Segundo ele, há casos de garis e profissionais da limpeza pública recebendo R$ 700 mensais e auxiliares de sala — profissionais que atuam diretamente na educação municipal e no atendimento de centenas de crianças — recebendo apenas R$ 600 por mês. Para Francisco Sales, a situação representa precarização do serviço público e falta de respeito com trabalhadores que exercem funções essenciais.
“O salário mínimo já é pouco. Imagine trabalhadores acordando cedo, trabalhando duro e sustentando suas famílias recebendo metade de um salário mínimo. Isso não pode acontecer dentro de uma prefeitura”, afirmou Sales ao comentar os valores pagos aos servidores e prestadores de serviço ligados ao município de Batalha.
Durante a fala, Sales também cobrou atuação dos órgãos de fiscalização e questionou o tratamento dado quando situações semelhantes ocorrem na iniciativa privada. Segundo ele, empresários e comerciantes que pagassem abaixo do salário mínimo já estariam sendo alvo de denúncias, processos e atuação imediata da Justiça e do Ministério Público do Trabalho.
“Se fosse um comerciante ou um empresário pagando abaixo do mínimo, já estaria respondendo processo.
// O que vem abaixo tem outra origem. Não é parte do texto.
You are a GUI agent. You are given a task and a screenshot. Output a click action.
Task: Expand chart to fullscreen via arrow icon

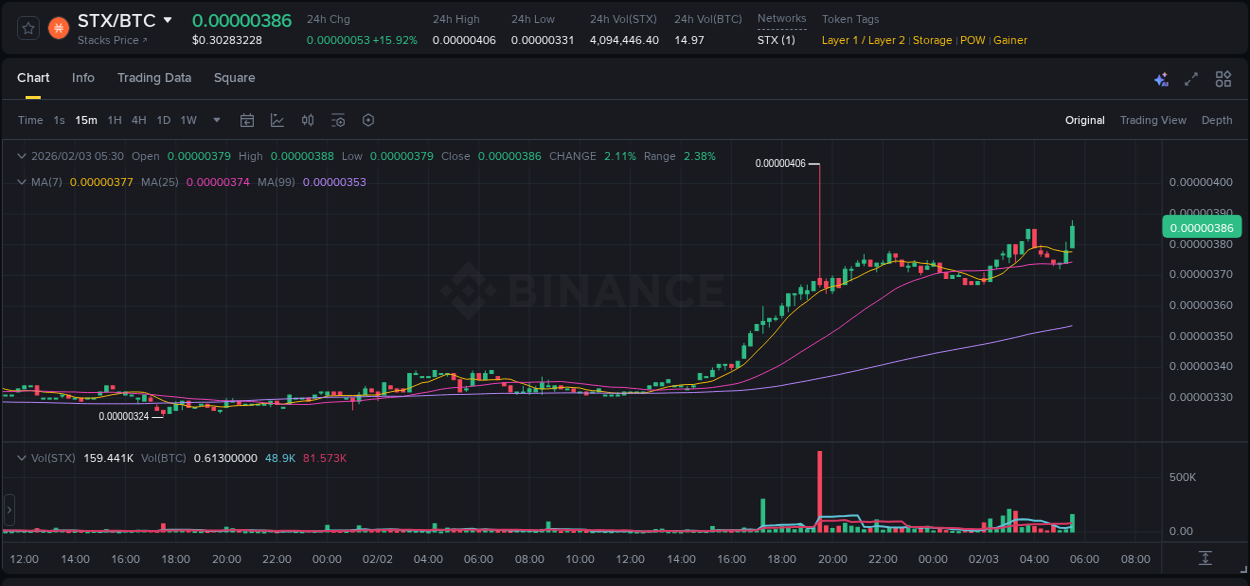click(x=1190, y=78)
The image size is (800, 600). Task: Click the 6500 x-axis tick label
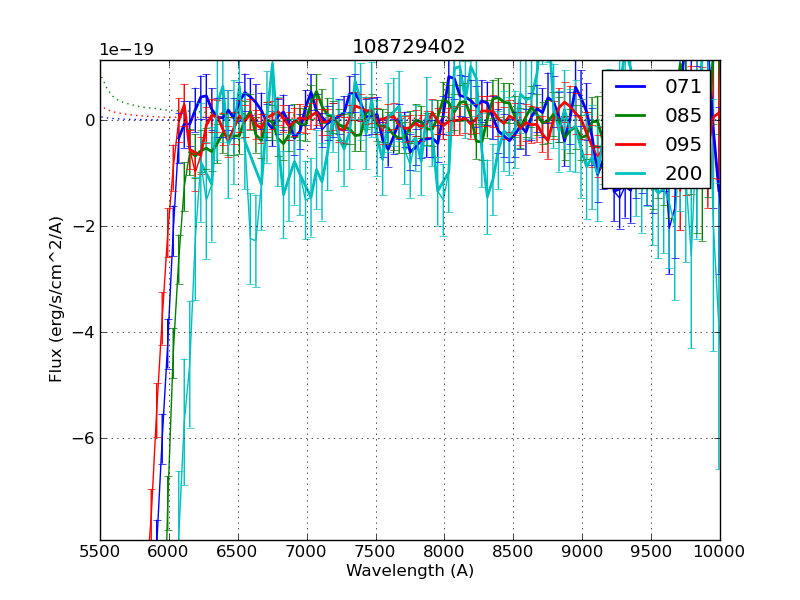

Como é que um órgão público pode fazer isso? O servidor público municipal merece respeito e dignidade”, declarou o empresário e pré-candidato ao defender fiscalização mais rígida sobre casos semelhantes em municípios alagoanos.
Francisco Sales afirmou ainda que a situação denunciada em Batalha não seria isolada e defendeu que o Ministério Público acompanhe possíveis irregularidades também em outras cidades de Alagoas. Segundo ele, pagar menos do que um salário mínimo é uma prática que precisa ser combatida e definitivamente banida do serviço público municipal.